**Extracted text**

===============

Ambassador Thomas McNamara, program manager for the director of national intelligence’s Information Sharing Environment (PM-ISE), had borrowed the famous Winston Churchill quote to describe the state of information sharing across the federal government.

“Sharing has got to become the rule, not the exception,” McNamara added during the keynote address at an AFCEA International conference today in Washington. “What we’ve got to do is vastly expand what we have already accomplished.”

McNamara told the crowd of mostly Defense Department employees and industry consultants that if the government failed to keep pace with the information age and improve its information sharing, it would be a disaster.

Through the Intelligence Reform and Terrorism Prevention Act of 2004, Congress directed President Bush to select a program manager to oversee the governmentwide ISE. The PM-ISE is responsible for getting authorities to do something that observers say did not happen well enough before the 2001 terrorist attacks—share information.

McNamara said that the need-to-know culture is at the heart of the problem. Getting middle managers engaged and passionate about improving information sharing is critical to tackling the problem, he added, also citing budgetary constraints as another problem.

“The private sector is decades ahead of the federal government in information management,” said McNamara, who was appointed to head the office in March 2006. “We don’t have to first change the culture and then find the technology that will assist us—the technology is there waiting.”

He pointed to the establishment and growth of state and local fusion centers, which states and local governments started after the terrorist attacks, as an example of progress. The centers now increasingly benefit from federal guidance, participation and funding. He also cited the 2004 establishment of the National Counterterrorism Center (NCTC), which he characterized as a national fusion center, as an example of an enhanced information-sharing environment in which state, local and federal authorities work together. Uniform standards, such as the suspicious-activity reporting standards that PM-ISE published in January, are also central to improving information flows across all levels of government, he added.

===============

**Tasks to complete**
[1] Do these statements agree with the article on information sharing? Answer yes or no for each, quoting the words of the article that decide it. (a) McNamara was appointed to head the office in March 2006. (b) The National Counterterrorism Center was established in 2001. (c) McNamara says the culture must change before the right technology can be found.
[2] Can you extract the passage of the article on information sharing starting at "Ambassador Thomas McNamara, program" and ending at "the federal government."?
The material that follows comes from a different source.

**Material**
===============

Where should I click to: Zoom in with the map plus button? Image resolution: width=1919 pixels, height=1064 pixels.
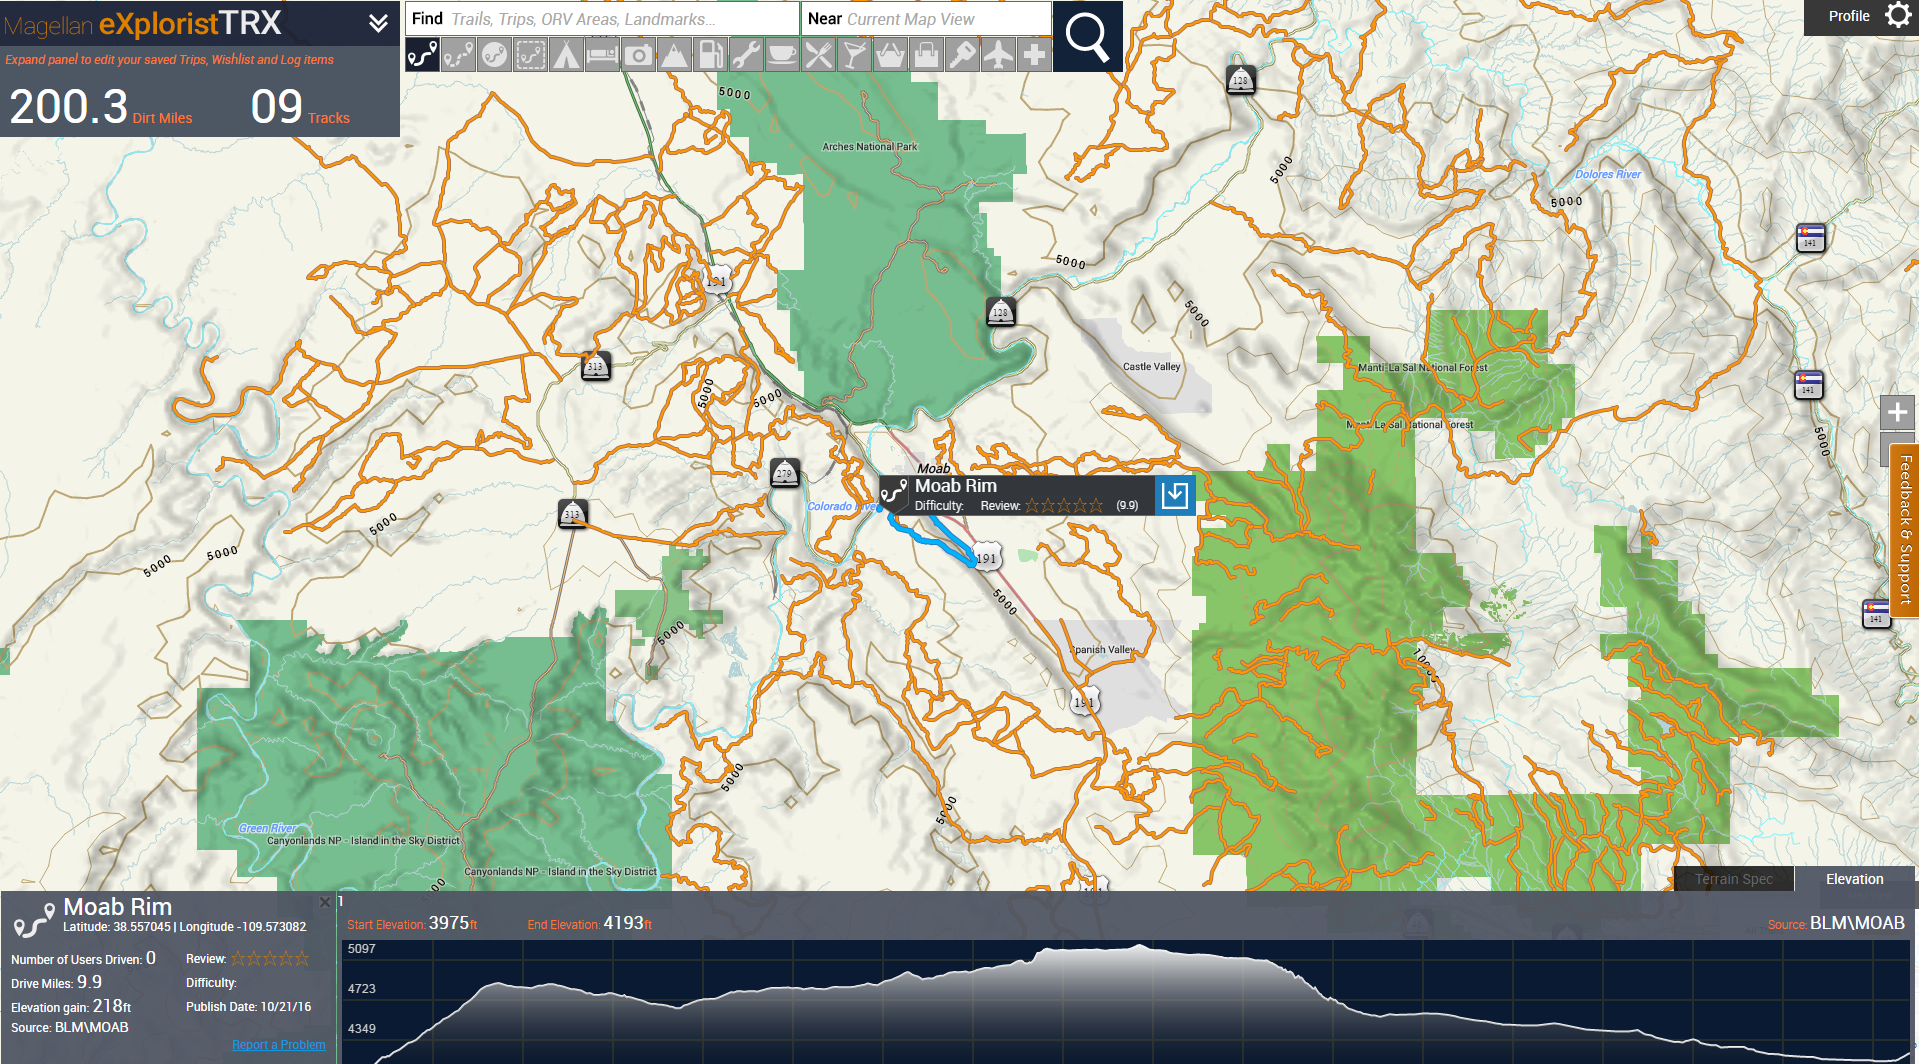point(1897,412)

===============

**Solutions below**
[1]
(a) Yes: "who was appointed to head the office in March 2006"
(b) No: "the 2004 establishment of the National Counterterrorism Center (NCTC)"
(c) No: "We don’t have to first change the culture and then find the technology that will assist us"

[2]
Ambassador Thomas McNamara, program manager for the director of national intelligence’s Information Sharing Environment (PM-ISE), had borrowed the famous Winston Churchill quote to describe the state of information sharing across the federal government.